Fromm's most well-known work, Escape from Freedom, focuses on the human urge to seek a source of authority and control upon reaching a freedom that was thought to be an individual’s true desire. The culmination of Fromm's social and political philosophy was his book The Sane Society, published in 1955, which argued in favor of humanistic and democratic socialism. Building primarily upon the early works of Karl Marx, Fromm sought to re-emphasise the ideal of personal freedom, missing from most Soviet Marxism, and more frequently found in the writings of libertarian socialists and liberal theoreticians. Fromm's brand of socialism rejected both Western capitalism and Soviet communism, which he saw as dehumanizing and bureaucratic social structures that resulted in a virtually universal modern phenomenon of alienation. He became one of the founders of socialist humanism, promoting the early writings of Marx and his humanist messages to the US and Western European publics. In the early 1960s, Fromm published two books dealing with Marxist thoughts (Marx's Concept of Man and Beyond the Chains of Illusion: my Encounter with Marx and Freud).
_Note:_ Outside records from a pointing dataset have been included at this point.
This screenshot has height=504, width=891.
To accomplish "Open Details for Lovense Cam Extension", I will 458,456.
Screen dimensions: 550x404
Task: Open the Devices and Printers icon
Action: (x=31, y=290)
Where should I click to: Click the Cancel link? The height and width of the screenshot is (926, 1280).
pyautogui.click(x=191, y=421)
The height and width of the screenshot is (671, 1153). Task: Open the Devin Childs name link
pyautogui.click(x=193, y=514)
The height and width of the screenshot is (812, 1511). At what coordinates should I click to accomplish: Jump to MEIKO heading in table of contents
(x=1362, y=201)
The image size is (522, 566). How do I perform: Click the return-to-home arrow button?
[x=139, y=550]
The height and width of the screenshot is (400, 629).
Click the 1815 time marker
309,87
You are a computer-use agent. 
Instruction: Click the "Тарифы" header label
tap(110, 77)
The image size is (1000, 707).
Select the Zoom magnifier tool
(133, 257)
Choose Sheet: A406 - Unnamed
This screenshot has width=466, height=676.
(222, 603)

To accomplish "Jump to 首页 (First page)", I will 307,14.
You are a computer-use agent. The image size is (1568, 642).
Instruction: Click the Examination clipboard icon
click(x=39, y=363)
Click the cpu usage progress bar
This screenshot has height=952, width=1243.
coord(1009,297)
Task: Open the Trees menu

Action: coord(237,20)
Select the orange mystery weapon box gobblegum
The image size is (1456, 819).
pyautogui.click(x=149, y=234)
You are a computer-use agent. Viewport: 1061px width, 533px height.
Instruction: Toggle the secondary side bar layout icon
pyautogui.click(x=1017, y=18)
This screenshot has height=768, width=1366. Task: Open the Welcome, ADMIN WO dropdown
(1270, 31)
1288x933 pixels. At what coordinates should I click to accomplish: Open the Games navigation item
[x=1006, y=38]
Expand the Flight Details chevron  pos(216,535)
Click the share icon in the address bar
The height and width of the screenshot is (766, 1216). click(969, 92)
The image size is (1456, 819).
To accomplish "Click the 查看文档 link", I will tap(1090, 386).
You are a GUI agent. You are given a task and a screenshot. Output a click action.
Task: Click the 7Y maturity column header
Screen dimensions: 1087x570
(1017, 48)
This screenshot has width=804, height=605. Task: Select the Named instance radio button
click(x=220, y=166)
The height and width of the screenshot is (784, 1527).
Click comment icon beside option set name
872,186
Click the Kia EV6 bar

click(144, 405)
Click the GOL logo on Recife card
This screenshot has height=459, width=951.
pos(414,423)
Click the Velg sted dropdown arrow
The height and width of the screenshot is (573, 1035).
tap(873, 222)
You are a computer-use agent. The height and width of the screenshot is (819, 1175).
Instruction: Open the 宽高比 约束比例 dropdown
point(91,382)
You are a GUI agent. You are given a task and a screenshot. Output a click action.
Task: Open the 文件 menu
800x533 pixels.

In 1965, working to stimulate the Western and Eastern cooperation between Marxist humanists, Fromm published a series of articles entitled Socialist Humanism: An International Symposium.
For a period, Fromm was also active in US politics. He joined the Socialist Party of America in the mid-1950s, and did his best to help them provide an alternative viewpoint to the prevailing McCarthyism of the time. This alternative viewpoint was best expressed in his 1961 paper May Man Prevail? An Inquiry into the Facts and Fictions of Foreign Policy. However, as a co-founder of SANE, Fromm's strongest political activism was in the international peace movement, fighting against the nuclear arms race and US involvement in the Vietnam War. After supporting Senator Eugene McCarthy's losing bid for the Democratic presidential nomination, Fromm more or less retreated from the American political scene, although he did write a paper in 1974 entitled Remarks on the Policy of Détente for a hearing held by the U.S. Senate Committee on Foreign Relations.